Embryology

 •  2 min. read  •  grade level: 12
Listen from:
One of the strongest arguments of the evolutionist is that certain changes take place in the pre-natal history of the human embryo, which answer to the supposed descent of man from the bit of protoplasm, via, fishes, reptiles, and mammals to man.
Robert Chambers in his well known book, " Vestiges of the Natural History of Creation," 1844, traces the brain of the human embryo as first similar in development to that of a fish's, then of a reptile's, then of a bird's, then of a mammal's, and finally it attains to the brain of a man. He traces the same with the human fetal heart. First, he says, it is like the heart of an insect, then divided into ventricle and auricle it becomes similar to that of a fish, then a sub-division of the auricle, making a triple-chambered form, it becomes like a reptile's, and lastly the ventricle being sub-divided, taking on a quadruple-chambered form it becomes a full mammal heart.
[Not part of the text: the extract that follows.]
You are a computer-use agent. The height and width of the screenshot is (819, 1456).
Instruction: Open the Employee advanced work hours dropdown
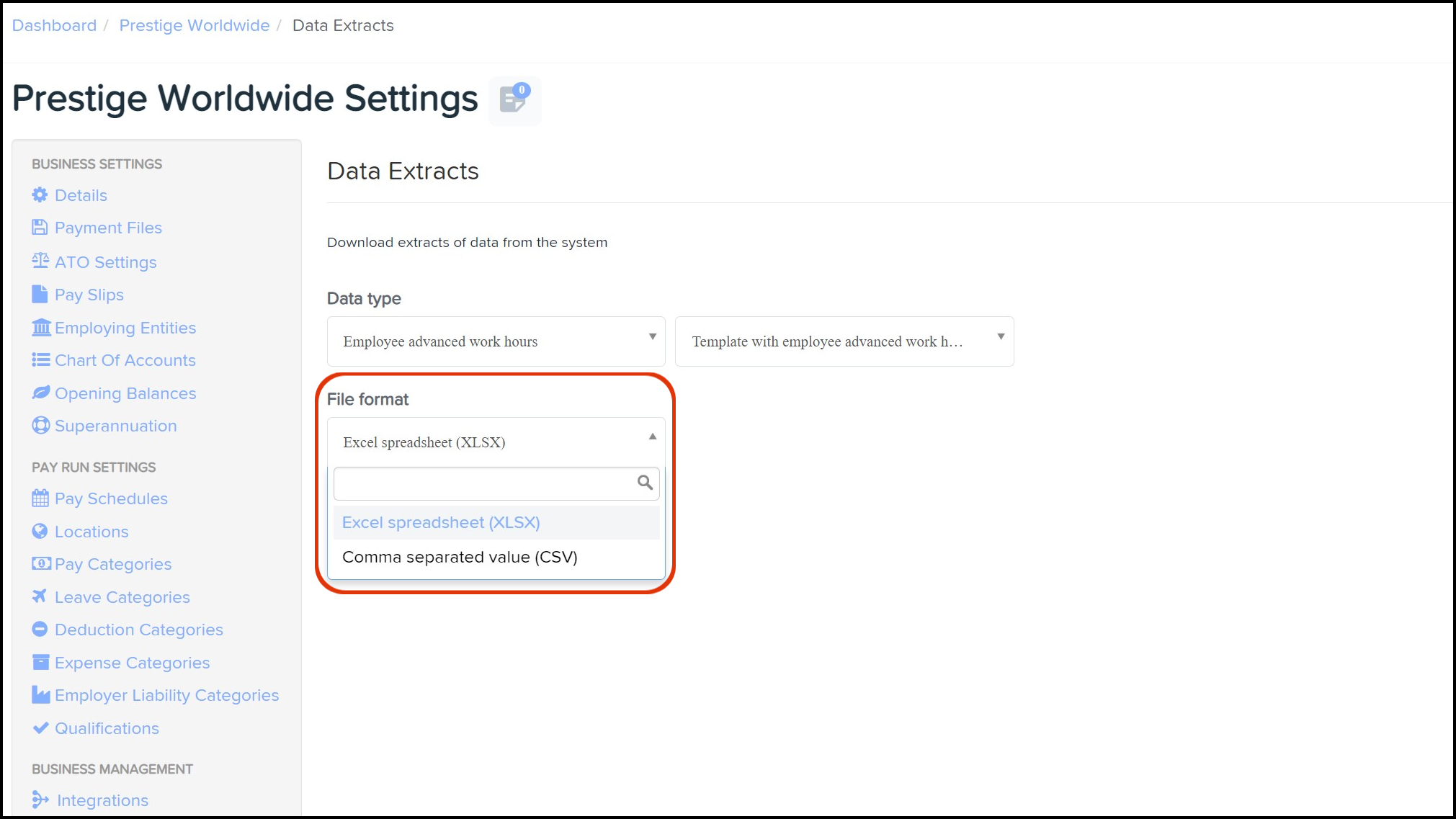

Granted that this is so, it only shows how all creation physically is related. But changes which take place out of sight during a short nine months do not prove that evolution, demanding according to the scientists millions of years, is a true theory. The out-of-sight evidence should surely have evidence within sight to answer to and confirm it. In other words, if the theory as to pre-natal changes is to be effective, it must be accompanied by postnatal corroboration, and this is QUITE LACKING. The fetus of a fish always produces a fish; of a reptile, a reptile; of a mammal, a mammal; of man, a man. After all, the vast difference in the finished product, say the difference between a worm and a man, between an insect and an elephant, between a spider and an eagle, shows that there must be an essential difference in the embryo, even in its first stage.